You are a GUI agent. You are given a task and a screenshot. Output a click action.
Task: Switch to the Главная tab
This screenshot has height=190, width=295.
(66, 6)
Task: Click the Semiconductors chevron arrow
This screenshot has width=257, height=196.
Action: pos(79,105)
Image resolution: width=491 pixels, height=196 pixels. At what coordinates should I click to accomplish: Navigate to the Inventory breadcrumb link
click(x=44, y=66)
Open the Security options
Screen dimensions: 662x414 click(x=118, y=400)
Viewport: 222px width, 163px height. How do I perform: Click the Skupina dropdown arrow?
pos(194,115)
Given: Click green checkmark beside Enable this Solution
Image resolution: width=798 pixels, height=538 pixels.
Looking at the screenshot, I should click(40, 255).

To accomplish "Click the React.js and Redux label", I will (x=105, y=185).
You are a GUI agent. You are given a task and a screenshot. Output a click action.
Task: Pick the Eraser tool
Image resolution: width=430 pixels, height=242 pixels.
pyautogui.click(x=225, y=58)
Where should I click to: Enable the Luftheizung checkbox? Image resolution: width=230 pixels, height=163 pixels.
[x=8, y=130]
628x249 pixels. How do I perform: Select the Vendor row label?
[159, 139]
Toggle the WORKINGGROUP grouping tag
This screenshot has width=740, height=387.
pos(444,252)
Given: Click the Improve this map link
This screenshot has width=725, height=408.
:::::
* _Problem statement_: Repeat the data in full. Nothing may be dropped or altered.

* _Result of the exercise_:
You are a GUI agent. You are given a task and a screenshot. Output a click action.
Task: Switch to the Главная tab
This screenshot has height=190, width=295.
(66, 6)
Task: Click the Semiconductors chevron arrow
This screenshot has width=257, height=196.
Action: pos(79,105)
Image resolution: width=491 pixels, height=196 pixels. At what coordinates should I click to accomplish: Navigate to the Inventory breadcrumb link
click(x=44, y=66)
Open the Security options
Screen dimensions: 662x414 click(x=118, y=400)
Viewport: 222px width, 163px height. How do I perform: Click the Skupina dropdown arrow?
pos(194,115)
Given: Click green checkmark beside Enable this Solution
Image resolution: width=798 pixels, height=538 pixels.
Looking at the screenshot, I should click(40, 255).

To accomplish "Click the React.js and Redux label", I will (x=105, y=185).
You are a GUI agent. You are given a task and a screenshot. Output a click action.
Task: Pick the Eraser tool
Image resolution: width=430 pixels, height=242 pixels.
pyautogui.click(x=225, y=58)
Where should I click to: Enable the Luftheizung checkbox? Image resolution: width=230 pixels, height=163 pixels.
[x=8, y=130]
628x249 pixels. How do I perform: Select the Vendor row label?
[159, 139]
Toggle the WORKINGGROUP grouping tag
This screenshot has width=740, height=387.
pos(444,252)
Given: Click the Improve this map link
This screenshot has width=725, height=408.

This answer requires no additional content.